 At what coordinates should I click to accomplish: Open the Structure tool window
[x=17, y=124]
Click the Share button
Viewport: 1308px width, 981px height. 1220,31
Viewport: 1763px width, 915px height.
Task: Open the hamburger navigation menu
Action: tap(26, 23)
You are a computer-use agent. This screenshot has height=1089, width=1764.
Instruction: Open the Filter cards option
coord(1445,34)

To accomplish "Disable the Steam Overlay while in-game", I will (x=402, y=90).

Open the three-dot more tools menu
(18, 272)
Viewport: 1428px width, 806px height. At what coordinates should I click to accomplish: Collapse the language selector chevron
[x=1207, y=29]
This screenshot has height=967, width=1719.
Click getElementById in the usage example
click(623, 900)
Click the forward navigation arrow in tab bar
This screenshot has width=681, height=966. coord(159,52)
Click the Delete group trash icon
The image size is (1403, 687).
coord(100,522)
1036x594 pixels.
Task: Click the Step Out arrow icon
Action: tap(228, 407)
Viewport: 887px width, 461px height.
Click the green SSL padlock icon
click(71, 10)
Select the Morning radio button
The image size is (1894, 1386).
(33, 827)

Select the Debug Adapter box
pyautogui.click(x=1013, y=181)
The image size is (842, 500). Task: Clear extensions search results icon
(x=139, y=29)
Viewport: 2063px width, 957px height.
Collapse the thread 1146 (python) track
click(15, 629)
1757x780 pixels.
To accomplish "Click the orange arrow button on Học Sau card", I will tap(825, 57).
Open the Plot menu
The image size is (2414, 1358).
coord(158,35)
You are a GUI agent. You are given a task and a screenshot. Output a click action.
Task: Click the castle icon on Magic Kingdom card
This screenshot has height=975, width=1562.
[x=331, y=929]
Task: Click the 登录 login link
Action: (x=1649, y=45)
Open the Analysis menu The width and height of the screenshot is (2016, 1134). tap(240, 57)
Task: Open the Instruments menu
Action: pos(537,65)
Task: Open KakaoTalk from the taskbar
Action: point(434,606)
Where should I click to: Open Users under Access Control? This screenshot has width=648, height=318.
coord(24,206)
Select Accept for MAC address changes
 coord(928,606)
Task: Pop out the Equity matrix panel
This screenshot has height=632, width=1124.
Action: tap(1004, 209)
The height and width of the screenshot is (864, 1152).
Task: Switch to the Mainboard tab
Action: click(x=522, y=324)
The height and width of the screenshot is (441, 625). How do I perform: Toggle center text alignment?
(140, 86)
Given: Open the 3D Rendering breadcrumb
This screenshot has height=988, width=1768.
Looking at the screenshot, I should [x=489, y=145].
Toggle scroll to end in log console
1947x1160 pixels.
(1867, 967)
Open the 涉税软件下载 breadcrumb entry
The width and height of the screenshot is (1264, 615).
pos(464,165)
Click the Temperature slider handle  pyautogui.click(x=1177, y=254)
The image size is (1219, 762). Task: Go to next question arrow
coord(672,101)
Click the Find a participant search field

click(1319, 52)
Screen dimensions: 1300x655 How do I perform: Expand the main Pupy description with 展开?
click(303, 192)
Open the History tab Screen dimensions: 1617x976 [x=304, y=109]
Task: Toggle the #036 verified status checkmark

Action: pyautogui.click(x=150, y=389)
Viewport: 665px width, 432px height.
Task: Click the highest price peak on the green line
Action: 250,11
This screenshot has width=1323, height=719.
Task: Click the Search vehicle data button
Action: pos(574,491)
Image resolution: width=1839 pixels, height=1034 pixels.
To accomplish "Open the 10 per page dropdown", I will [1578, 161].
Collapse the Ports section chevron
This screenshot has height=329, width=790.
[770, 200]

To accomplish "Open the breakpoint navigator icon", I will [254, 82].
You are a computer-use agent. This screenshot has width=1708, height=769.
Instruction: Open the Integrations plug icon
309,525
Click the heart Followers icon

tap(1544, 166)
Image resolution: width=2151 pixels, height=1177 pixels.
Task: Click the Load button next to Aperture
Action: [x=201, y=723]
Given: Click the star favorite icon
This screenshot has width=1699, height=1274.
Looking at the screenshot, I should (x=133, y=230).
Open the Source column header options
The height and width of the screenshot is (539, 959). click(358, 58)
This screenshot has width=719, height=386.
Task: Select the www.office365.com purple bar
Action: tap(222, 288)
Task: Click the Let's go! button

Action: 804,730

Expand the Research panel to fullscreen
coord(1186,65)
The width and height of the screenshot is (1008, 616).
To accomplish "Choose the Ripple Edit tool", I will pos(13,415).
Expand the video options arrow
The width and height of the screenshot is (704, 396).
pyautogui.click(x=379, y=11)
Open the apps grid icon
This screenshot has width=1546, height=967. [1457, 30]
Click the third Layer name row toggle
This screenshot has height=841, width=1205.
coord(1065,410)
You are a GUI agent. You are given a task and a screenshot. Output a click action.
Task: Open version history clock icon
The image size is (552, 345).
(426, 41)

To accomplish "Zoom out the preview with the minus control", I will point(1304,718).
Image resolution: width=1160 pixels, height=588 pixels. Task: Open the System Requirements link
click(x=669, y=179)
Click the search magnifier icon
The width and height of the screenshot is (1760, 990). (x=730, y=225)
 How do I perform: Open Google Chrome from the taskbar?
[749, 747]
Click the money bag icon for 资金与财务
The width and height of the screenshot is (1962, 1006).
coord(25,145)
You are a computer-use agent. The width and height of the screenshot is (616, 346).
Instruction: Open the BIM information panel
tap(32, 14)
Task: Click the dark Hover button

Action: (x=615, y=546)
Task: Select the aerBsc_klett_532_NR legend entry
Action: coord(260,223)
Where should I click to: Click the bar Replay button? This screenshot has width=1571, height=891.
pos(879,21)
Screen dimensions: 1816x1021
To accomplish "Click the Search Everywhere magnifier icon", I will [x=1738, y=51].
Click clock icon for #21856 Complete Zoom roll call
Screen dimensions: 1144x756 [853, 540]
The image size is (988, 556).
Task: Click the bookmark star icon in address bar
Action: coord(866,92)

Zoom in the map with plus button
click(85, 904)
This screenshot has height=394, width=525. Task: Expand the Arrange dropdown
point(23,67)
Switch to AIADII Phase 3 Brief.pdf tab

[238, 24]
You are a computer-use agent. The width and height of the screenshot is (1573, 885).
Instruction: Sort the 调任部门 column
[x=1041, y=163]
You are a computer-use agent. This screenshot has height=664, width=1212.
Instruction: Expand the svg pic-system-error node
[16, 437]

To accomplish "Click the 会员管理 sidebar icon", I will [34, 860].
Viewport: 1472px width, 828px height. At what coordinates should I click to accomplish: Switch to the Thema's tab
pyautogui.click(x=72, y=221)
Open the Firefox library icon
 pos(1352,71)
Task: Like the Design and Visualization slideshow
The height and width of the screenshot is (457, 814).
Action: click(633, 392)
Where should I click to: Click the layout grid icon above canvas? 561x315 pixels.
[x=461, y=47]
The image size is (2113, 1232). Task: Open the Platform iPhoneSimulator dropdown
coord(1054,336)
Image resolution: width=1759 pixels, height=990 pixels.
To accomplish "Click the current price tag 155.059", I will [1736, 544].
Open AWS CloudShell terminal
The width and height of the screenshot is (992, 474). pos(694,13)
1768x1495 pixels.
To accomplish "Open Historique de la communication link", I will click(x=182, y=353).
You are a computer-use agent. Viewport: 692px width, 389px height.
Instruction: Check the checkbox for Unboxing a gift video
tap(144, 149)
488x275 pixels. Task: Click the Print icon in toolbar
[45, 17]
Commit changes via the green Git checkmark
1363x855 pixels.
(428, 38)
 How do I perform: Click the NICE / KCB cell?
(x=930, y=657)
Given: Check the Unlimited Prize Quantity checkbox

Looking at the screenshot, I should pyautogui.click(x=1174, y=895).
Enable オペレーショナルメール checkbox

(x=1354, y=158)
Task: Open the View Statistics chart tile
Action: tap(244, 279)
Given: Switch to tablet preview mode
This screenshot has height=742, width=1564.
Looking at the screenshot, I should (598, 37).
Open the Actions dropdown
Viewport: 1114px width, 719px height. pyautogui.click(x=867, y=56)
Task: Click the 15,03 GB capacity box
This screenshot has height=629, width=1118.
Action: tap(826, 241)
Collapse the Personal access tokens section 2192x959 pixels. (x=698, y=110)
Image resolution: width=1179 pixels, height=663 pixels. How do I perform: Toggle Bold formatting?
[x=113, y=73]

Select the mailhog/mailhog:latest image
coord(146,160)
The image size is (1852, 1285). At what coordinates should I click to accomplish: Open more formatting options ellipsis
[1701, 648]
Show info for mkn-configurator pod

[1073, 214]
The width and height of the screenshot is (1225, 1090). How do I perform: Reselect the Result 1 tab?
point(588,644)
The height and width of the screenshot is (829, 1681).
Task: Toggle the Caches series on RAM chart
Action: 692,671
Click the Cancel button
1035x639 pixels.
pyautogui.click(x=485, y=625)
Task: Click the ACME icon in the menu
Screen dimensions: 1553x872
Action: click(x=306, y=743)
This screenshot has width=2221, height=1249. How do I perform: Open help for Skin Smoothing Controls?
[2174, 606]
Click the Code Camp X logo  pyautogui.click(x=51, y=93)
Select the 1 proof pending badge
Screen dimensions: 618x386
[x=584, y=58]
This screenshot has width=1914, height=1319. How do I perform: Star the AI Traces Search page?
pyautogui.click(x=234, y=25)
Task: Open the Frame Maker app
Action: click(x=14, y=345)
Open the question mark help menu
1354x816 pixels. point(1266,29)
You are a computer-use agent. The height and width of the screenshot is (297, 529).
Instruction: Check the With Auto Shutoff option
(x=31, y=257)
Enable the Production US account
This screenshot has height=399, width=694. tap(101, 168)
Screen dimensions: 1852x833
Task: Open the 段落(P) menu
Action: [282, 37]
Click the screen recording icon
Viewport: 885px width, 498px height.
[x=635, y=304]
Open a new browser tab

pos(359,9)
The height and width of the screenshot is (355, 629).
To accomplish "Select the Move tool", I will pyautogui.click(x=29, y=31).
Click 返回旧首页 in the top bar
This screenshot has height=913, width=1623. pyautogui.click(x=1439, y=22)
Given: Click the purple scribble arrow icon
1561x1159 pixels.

....

§ **Exercise goal**: Report each line in the data that holds the word "preview".

§ **Completed exercise**:
To accomplish "Zoom out the preview with the minus control", I will point(1304,718).
Given: Switch to tablet preview mode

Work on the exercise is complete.